Role of acid/base homeostasis in the suppression of apoptosis in haemopoietic cells by v-Abl protein tyrosine kinase

Abstract

Removal of interleukin-3 from murine IC.DP pre-mast cells results in irreversible commitment to apoptosis within 18 hours. To identify early events necessary for the engagement of apoptosis we examined the regulation of intracellular pH (pH(i)). IC.DP cells acidified 2 hours after removal of interleukin-3 (before discernible signs of apoptosis) and by 18 hours pH(i) had decreased by 0.15 units. The acidification was due to both an increase in an acid-loading process which only occurs when intracellular pH is above 6.8 and a slight reduction in H+ efflux via NA+/H+ exchange.

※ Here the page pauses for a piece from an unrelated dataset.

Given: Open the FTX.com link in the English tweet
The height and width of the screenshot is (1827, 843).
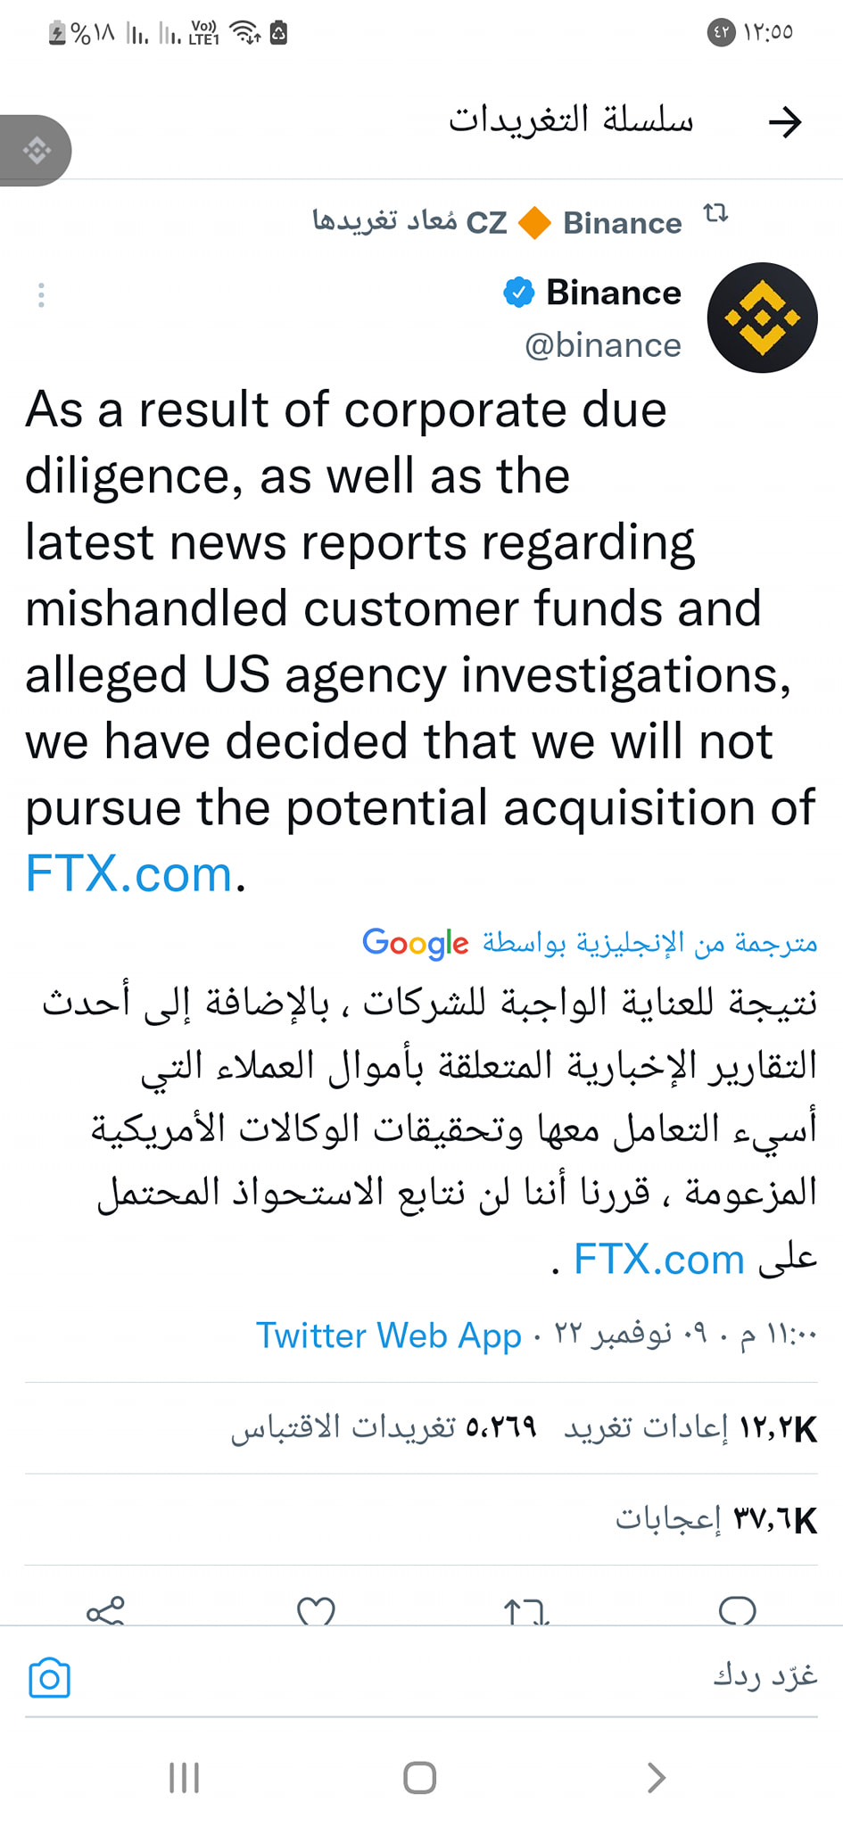Looking at the screenshot, I should click(x=129, y=873).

Activation of a temperature sensitive mutant of v-Abl protein tyrosine kinase suppressed apoptosis of IC.DP cells in the absence of interleukin-3 but did not stimulate proliferation, and moreover prevented cellular acidification. Acidification of the cells by 0.2 units to pH 6.86 by complete inhibition of Na+/H+ exchange by 10 microM 5′-(N-methyl-N-isobutyl)-amiloride prevented the suppression of apoptosis by v-abl protein tyrosine kinase following IL 3 withdrawal. However in the presence of interleukin-3, addition of 10 microM 5′-(N-methyl-N-isobutyl)-amiloride only resulted in a fall of pH(i) to 7.17. Apoptosis did not occur and the cells continued to proliferate. Thus, in this model intracellular pH must fall below a critical value for apoptosis to occur. Together these data point to a step in cytokine deprivation induced apoptosis (at least in some haemopoietic cell types) which is either enhanced by or dependent upon an acidic intracellular environment which is the result of an increase in acid loading and inhibition of Na+/H+ exchange activity. One of the mechanisms by which activation of v-Abl protein tyrosine kinase suppresses apoptosis is by prevention of intracellular acidification.